*Instructions to follow*. Please recast everything from the start of the data below down to and including the line that contains "coord(177,89)" as a Markdown table with the columns Row and Line, leaving out blank lines.

——————————

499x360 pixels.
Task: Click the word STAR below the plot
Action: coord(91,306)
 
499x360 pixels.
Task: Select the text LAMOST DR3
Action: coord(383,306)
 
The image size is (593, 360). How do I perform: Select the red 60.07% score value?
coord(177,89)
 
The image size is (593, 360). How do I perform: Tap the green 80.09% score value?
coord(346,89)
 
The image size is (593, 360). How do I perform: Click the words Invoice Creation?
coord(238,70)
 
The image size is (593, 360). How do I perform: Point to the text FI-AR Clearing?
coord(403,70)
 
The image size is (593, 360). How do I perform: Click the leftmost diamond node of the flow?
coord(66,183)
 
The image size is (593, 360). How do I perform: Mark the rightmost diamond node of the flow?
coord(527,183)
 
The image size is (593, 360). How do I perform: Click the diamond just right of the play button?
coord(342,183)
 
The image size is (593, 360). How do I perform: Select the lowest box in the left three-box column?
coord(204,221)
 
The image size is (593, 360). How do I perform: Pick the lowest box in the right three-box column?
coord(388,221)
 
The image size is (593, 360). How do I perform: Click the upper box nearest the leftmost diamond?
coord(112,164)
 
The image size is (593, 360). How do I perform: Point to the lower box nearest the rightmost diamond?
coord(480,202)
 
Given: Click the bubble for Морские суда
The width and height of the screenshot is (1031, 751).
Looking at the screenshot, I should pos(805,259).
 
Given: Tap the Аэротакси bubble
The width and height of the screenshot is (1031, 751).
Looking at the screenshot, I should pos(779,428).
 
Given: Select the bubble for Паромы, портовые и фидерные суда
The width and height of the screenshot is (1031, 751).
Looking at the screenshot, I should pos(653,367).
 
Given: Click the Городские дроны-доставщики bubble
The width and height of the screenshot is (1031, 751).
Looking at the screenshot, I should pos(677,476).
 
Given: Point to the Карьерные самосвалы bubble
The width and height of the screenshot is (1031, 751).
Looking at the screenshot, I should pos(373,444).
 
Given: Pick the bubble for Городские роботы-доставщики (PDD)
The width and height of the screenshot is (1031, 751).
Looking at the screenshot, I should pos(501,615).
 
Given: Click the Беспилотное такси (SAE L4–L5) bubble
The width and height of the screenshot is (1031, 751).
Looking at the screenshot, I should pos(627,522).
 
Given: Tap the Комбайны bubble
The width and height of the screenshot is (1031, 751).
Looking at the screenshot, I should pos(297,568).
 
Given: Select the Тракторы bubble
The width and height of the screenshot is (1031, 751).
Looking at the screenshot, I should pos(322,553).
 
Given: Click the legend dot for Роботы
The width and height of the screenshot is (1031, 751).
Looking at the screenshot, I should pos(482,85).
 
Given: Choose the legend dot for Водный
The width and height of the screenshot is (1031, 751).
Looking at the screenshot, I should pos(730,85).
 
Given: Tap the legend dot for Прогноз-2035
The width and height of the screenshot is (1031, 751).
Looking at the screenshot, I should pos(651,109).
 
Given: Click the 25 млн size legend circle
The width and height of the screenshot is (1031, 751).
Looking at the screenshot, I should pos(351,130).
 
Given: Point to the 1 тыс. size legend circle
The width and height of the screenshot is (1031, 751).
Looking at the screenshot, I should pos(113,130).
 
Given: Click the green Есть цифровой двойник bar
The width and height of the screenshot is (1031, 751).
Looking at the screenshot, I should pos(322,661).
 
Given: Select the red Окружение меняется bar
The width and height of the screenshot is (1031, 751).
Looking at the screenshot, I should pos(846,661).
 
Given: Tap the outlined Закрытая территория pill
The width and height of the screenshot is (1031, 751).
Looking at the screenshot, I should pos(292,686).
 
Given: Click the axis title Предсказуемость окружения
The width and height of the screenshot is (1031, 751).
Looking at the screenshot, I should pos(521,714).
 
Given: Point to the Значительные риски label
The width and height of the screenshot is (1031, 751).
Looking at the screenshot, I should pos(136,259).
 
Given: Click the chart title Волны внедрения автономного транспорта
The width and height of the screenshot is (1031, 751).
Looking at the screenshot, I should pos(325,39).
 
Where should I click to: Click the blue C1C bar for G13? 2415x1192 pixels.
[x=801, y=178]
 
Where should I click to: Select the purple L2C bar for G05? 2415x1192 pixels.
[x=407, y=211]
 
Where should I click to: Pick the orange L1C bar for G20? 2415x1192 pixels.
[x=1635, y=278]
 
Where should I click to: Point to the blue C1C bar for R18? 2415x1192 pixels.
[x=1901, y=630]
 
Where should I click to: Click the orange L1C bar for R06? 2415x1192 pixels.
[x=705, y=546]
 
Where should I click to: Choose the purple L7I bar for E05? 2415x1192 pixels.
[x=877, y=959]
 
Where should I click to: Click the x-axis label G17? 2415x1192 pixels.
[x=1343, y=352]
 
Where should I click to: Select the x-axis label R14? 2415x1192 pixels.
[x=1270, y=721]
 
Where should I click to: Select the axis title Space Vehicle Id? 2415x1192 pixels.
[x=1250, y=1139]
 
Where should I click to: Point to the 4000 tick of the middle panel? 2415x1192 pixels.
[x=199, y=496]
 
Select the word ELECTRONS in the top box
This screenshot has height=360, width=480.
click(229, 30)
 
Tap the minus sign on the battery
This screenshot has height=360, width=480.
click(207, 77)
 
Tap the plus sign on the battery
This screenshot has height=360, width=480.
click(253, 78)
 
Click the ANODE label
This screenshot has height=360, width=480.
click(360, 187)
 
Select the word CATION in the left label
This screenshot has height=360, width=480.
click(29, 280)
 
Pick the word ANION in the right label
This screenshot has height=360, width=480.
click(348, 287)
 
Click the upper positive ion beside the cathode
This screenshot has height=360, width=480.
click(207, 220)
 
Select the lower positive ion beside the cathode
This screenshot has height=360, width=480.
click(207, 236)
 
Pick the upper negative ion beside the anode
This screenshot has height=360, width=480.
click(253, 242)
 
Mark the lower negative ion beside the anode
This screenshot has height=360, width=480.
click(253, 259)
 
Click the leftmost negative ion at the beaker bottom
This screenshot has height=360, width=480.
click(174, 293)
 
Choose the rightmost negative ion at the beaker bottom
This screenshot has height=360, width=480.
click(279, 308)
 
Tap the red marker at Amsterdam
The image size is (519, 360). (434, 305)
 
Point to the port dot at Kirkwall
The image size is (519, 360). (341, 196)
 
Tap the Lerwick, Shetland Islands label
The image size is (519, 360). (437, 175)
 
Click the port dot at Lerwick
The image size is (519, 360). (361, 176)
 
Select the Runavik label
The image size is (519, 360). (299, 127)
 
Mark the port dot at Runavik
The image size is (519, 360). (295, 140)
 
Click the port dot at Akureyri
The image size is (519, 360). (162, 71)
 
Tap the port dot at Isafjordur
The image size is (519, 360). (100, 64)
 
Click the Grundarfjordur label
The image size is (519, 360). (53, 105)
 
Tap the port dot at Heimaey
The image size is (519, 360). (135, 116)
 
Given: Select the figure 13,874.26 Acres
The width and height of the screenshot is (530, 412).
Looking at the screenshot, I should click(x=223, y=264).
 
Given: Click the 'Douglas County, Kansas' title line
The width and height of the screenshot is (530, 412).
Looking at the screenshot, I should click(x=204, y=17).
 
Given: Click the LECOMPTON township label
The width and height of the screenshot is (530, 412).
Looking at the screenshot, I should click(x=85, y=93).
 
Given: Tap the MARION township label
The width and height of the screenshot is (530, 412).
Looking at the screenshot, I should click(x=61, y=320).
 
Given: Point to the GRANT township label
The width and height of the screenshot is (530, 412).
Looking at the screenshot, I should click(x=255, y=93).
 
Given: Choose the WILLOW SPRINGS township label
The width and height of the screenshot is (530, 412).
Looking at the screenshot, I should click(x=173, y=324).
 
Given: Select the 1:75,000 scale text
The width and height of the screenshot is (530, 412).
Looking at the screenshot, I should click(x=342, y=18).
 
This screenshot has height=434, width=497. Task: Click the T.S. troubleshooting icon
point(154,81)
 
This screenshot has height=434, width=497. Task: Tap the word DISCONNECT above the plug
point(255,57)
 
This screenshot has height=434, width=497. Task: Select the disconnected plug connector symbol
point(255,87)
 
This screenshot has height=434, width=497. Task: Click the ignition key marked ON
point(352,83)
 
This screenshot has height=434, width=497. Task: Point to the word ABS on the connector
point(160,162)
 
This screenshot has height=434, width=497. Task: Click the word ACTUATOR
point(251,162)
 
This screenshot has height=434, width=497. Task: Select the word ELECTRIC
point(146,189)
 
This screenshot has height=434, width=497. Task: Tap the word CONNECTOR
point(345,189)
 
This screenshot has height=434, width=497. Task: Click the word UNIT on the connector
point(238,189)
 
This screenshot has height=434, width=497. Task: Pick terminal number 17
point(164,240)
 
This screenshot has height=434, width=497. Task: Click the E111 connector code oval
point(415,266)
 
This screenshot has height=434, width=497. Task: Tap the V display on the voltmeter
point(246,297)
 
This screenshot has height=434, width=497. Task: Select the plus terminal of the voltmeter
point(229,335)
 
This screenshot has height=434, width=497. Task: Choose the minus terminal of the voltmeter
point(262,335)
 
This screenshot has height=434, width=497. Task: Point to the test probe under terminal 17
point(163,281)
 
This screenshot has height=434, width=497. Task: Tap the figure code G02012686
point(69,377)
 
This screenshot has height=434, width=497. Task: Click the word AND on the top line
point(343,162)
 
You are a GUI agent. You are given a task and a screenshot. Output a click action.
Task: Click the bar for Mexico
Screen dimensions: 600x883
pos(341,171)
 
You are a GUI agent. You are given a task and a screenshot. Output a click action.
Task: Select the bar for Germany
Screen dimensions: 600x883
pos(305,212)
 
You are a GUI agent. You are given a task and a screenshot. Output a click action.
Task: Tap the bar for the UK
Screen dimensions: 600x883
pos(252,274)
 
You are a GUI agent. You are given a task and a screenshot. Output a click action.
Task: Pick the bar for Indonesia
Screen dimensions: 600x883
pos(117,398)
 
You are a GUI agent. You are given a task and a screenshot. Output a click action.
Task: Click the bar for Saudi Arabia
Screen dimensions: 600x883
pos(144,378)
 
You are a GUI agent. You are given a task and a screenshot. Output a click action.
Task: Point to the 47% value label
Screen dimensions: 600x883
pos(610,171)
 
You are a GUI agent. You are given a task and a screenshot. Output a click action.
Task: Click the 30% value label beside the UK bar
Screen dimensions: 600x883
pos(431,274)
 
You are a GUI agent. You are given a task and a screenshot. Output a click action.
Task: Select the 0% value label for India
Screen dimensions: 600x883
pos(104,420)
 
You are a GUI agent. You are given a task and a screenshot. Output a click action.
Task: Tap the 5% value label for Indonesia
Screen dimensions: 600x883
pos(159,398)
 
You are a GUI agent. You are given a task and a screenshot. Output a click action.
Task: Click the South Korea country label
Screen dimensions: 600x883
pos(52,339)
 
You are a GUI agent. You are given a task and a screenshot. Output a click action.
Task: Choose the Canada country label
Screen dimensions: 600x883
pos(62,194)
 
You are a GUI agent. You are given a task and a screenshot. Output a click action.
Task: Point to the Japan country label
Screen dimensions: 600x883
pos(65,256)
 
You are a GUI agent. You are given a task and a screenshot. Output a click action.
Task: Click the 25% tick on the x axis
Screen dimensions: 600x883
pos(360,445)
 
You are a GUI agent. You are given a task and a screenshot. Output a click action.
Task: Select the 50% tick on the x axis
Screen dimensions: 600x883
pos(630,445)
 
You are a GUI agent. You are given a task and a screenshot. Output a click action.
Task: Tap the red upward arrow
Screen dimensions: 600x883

——————————

*Solution for this problem*.
| Row | Line |
|---|---|
| 1 | 499x360 pixels. |
| 2 | Task: Click the word STAR below the plot |
| 3 | Action: coord(91,306) |
| 4 | 499x360 pixels. |
| 5 | Task: Select the text LAMOST DR3 |
| 6 | Action: coord(383,306) |
| 7 | The image size is (593, 360). How do I perform: Select the red 60.07% score value? |
| 8 | coord(177,89) |